Blockchain applications (especially when running validator nodes) are a-typical from "traditional" web server applications because their performance characteristics tend to be different in the way specified below:

  1. Tend to be more disk I/O heavy: Traditional web apps will typically offload data storage to persistent stores such as a database. In case of a blockchain/validator node, the database is on the machine itself, rather than offloaded to separate machine with a standalone engine. Many blockchains use LevelDB for their local data copies. (In Cosmos SDK apps, such as cheqd, this is the Golang implementation of LevelDB, but can also be C-implementation of LevelDB, RocksDB, etc.) The net result is the same as if you were trying to run a database engine on a machine: the system needs to have fast read/write performance characteristics.

  2. Validator nodes cannot easily be auto-scaled: Many traditional applications can be horizontally (i.e., add more machines) or vertically (i.e., make current machine beefier) scaled. While this is possible for validator nodes, it must be done with extreme caution to ensure there aren't two instances of the same validator active simultaneously. This can be perceived by network consensus as a sign of compromised validator keys and lead to the node being jailed for double-signing blocks. These concerns are less relevant for non-validating nodes, since they have a greater tolerance for missed blocks and can be scaled horizontally/vertically.

  3. Docker/Kubernetes setups are not recommended for validators (unless you really know what you're doing): Primarily due to the double-signing risk, it's (../setup-and-configure/ unless you have a strong DevOps practice. The other reason is related to the first point, i.e., a Docker setup adds an abstraction layer between the actual underlying file-storage vs the Docker volume engine.
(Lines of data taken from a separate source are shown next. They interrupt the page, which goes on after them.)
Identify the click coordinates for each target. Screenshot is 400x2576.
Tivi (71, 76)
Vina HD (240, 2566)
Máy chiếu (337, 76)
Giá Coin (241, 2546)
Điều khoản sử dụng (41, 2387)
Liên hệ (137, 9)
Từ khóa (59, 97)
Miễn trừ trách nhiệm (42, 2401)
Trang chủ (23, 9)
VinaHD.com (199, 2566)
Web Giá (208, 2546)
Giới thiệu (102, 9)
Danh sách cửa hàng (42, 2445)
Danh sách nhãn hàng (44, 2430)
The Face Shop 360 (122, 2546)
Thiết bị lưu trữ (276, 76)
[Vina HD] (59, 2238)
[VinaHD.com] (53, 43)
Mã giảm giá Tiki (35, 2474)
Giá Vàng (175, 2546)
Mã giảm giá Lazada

Depending on the Docker (or similar abstraction) storage drivers used, you may need to tune the storage/volume engine options for optimal performance.

Diagnosing a CPU/memory leak

⚠️ Please ensure you are running the latest stable release of cheqd-node since they may contain fixes/patches that improve node performance.

What does a CPU/memory leak look like?

If you've got monitoring built in for your machine, a memory (RAM) leak would look like a graph where memory usage grows to 100%, falls off a cliff, grows to 100% again (the process repeats itself).

Normal memory usage may grow over time, but will not max out the available memory up to 100%. The graph below is taken from a server run by the cheqd team, over a 14-day period:

Figure 1: Graph showing normal memory usage on a cheqd-node server

What does a CPU leak look like?

A "CPU leak", i.e., where one or more process(es) consume increasing amounts of CPU is rarer, but could also happen if your machine has too few vCPUs and/or underpowered CPUs.

Figure 2: Graph showing normal CPU usage on a cheqd-node server

There's a catch here: depending on your monitoring tool, "100% CPU" could be measured differently! The graph above is from DigitalOcean's monitoring tools, which counts the sum of all CPU capacity as "100%".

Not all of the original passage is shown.